On the wall, a quote by Sheikh Mohammed writes:
“Man’s development depends on the power of his ideas and his ability to spread them from one person to another across deserts, continents and oceans.”
I stand there contemplating longer than I probably should.
The next room opens onto a sweeping carved panel that lines the walls. A closer look reveals that it’s a continuous timeline of human movement, from the first stone-paved roads laid around 4,000 BCE, through the invention of the wheel, the canoe, the bridge, the automobile, Da Vinci’s flying machines, and onwards to the Apollo 11 launch and the UAE’s own Hope Probe, which left Earth in 2020 to study the Martian atmosphere. It is, in effect, the entire arc of human progression rendered in stone.
Modes of mobility tracing the progress of human civilisation.
Accompanying this panorama are three giant figures. The first is Abu Ubayd Al-Bakri, an 11th-century scholar who never left home yet mapped the world through the accounts of travellers and merchants, distilling their journeys into his Book of Highways and Kingdoms.
The second is Ibn Battuta. Born in Tangiers in 1304, he spent thirty years crossing Africa, the Middle East, and Asia, and returned with a record of the world that few before or since have matched, collected in his Rihla, or Book of Travels.

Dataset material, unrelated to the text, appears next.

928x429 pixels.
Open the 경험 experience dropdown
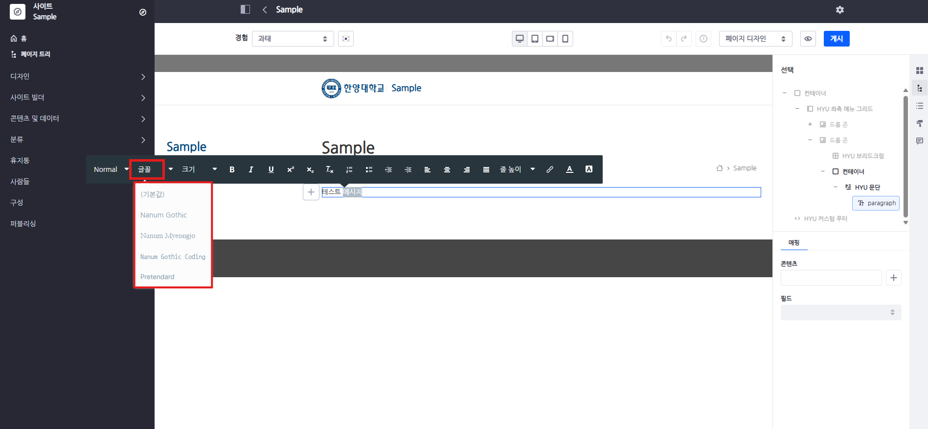(x=293, y=39)
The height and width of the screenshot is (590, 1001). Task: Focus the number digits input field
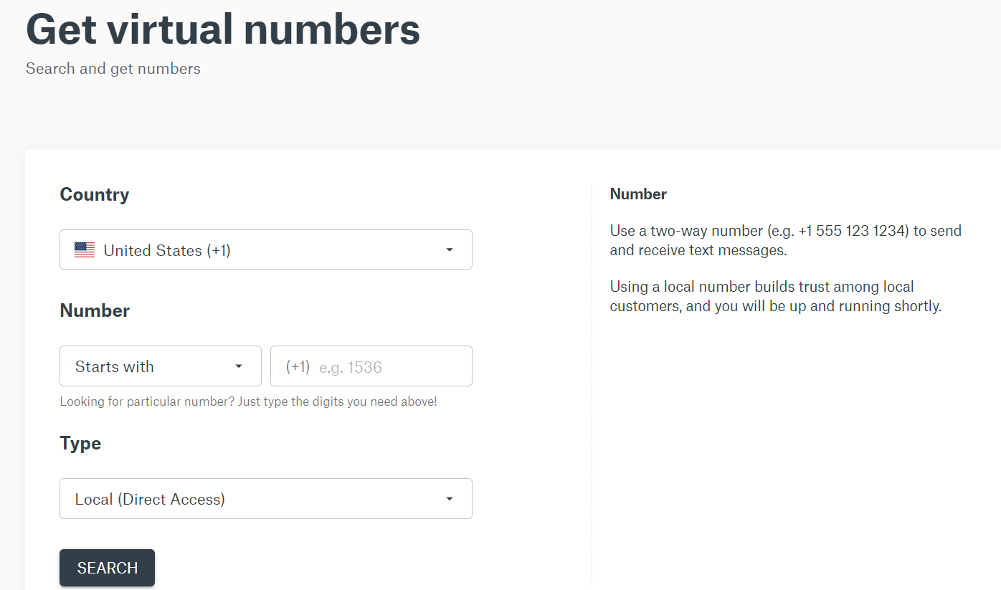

The third is Ahmad ibn Majid (1432-1500), a navigator born in Julfar, in today’s Ras Al Khaimah, whose writings charted the stars and the seas with a precision that guided sailors long after his time.
Three men, three kinds of movement: physical, intellectual, and celestial.
Abu Ubayd Al-Bakri
Venturing a little further and you will arrive at City of the Future.
As its name suggests, it envisions a city built around sustainability and human well-being, rendered in the visual language of a video game. What makes it remarkable is its creation: this city was designed by children from around the world, submitted through an open competition. This is a radical curatorial choice for a pavilion dedicated to human progress, and the vision of the future it chooses to end with belongs to its youngest participants.
City of the Future at Alif
The pavilion concludes with a moving installation: a girl in a red robe stretching out her right hand — with a butterfly poised on her forefinger — reaching toward an abstract presence suspended from above, composed of hundreds of butterflies caught in eternal flight.
The installation is accompanied by a line from the French philosopher Gaston Bachelard:
“One must always maintain one’s connection to the past and yet ceaselessly pull away from it.”
It is the delicate dance between honouring the past and facing the future: heritage and wisdom as fuel for the world we are still trying to build.
Wanderer’s tip — Entry is by guided tour. Set aside at least 30 minutes for your journey.
Reference:
Al Maktoum, M. B. R. (2025). My Story: 50 Memories From 50 Years of Service. Explorer Publishing.